Jones was an above-average player again in 2007. He was worth 3.3 WAR thanks primarily to still excellent defense. His hitting dropped off considerably, though. After hitting .262/.355/.553 with a combined 92 home runs over the two previous seasons, Jones hit just .222/.311/.413 in 2007. His 26 home runs were his lowest total since 1999. This would be his last season in Atlanta and his last season with a WAR above 2.0. It was also his last excellent season on defense. Jones would play with four different teams over the final five years of his Major League career and hit .210/.316/.424. His once-great defense dropped off precipitously and he averaged just 0.6 WAR per season.

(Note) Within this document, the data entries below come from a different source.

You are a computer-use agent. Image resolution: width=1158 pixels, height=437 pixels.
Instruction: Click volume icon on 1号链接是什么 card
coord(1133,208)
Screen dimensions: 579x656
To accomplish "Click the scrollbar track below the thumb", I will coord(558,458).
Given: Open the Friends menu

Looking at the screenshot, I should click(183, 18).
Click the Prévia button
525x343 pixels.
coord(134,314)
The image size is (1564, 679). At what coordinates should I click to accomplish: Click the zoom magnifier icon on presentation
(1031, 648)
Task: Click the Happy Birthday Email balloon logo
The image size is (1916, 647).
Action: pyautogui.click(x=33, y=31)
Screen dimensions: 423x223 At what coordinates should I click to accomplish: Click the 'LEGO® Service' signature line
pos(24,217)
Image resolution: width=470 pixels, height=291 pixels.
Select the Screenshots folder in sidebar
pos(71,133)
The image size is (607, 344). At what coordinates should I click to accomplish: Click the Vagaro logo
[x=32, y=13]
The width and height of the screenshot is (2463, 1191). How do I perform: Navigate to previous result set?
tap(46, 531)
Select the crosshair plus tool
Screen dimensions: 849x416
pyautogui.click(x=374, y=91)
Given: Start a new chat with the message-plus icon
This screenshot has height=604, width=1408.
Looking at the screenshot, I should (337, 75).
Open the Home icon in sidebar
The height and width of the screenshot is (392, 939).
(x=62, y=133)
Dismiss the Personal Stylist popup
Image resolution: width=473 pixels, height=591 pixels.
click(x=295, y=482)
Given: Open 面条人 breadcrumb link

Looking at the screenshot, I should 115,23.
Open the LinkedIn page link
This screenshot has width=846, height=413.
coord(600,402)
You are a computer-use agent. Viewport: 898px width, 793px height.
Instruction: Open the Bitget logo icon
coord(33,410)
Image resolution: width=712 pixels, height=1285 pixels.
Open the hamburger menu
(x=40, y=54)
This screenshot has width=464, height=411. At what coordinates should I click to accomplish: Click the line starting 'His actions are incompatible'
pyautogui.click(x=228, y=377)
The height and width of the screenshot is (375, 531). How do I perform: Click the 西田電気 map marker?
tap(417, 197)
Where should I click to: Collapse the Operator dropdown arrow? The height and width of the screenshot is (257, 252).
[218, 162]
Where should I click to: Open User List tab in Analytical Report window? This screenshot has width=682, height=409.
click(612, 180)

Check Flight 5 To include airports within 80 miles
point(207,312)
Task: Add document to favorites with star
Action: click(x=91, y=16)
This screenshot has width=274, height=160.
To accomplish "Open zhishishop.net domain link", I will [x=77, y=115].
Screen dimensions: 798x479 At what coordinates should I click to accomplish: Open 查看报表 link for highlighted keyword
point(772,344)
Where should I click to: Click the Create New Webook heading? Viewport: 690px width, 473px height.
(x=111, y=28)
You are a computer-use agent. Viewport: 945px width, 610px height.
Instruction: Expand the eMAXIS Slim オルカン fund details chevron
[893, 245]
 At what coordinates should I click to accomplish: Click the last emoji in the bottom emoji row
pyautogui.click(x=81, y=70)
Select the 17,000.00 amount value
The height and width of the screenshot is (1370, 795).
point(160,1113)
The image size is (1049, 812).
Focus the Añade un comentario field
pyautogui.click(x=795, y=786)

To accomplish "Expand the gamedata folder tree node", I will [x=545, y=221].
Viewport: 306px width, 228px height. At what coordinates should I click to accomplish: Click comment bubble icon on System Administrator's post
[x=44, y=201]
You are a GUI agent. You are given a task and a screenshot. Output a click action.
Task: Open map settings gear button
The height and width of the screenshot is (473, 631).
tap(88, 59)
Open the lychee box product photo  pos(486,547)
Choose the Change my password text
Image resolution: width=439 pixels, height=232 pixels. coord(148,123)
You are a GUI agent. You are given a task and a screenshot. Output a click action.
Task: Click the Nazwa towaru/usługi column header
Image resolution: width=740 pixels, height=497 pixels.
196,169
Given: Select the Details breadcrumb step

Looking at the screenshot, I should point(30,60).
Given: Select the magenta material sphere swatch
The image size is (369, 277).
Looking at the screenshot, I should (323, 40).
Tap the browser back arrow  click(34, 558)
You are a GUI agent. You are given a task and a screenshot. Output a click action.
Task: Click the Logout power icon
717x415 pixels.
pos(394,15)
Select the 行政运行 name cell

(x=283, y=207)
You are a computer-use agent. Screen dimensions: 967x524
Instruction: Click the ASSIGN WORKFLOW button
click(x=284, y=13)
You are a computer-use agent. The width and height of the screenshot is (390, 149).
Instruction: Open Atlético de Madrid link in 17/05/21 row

Those last five journeyman years for Jones could make it hard for people to remember how great he was in the first part of his career. Through the first seven years of his career, Andruw Jones was nearly the equal of Ken Griffey Jr. Both Jones and Junior reached the Major Leagues as 19-year-olds and were power-hitting center fielders. Griffey started winning Gold Glove Awards in his second year in the bigs and won nine Gold Gloves over the next 10 years. Jones won his first of 10 consecutive Gold Glove Awards in his third year in the Major Leagues. While both were considered good fielders, the truth was that Jones was significantly better than Junior for an extended period of time and held more of his defensive value in the latter years of his career. Jones was an elite fielder through his age-30 season, then became more of a slightly-below-league-average fielder in his last five years. Griffey, on the other hand, was rarely at the elite level as a fielder that Jones reached and when he declined, it was a significant decline to well-below-average defense in his late 30s.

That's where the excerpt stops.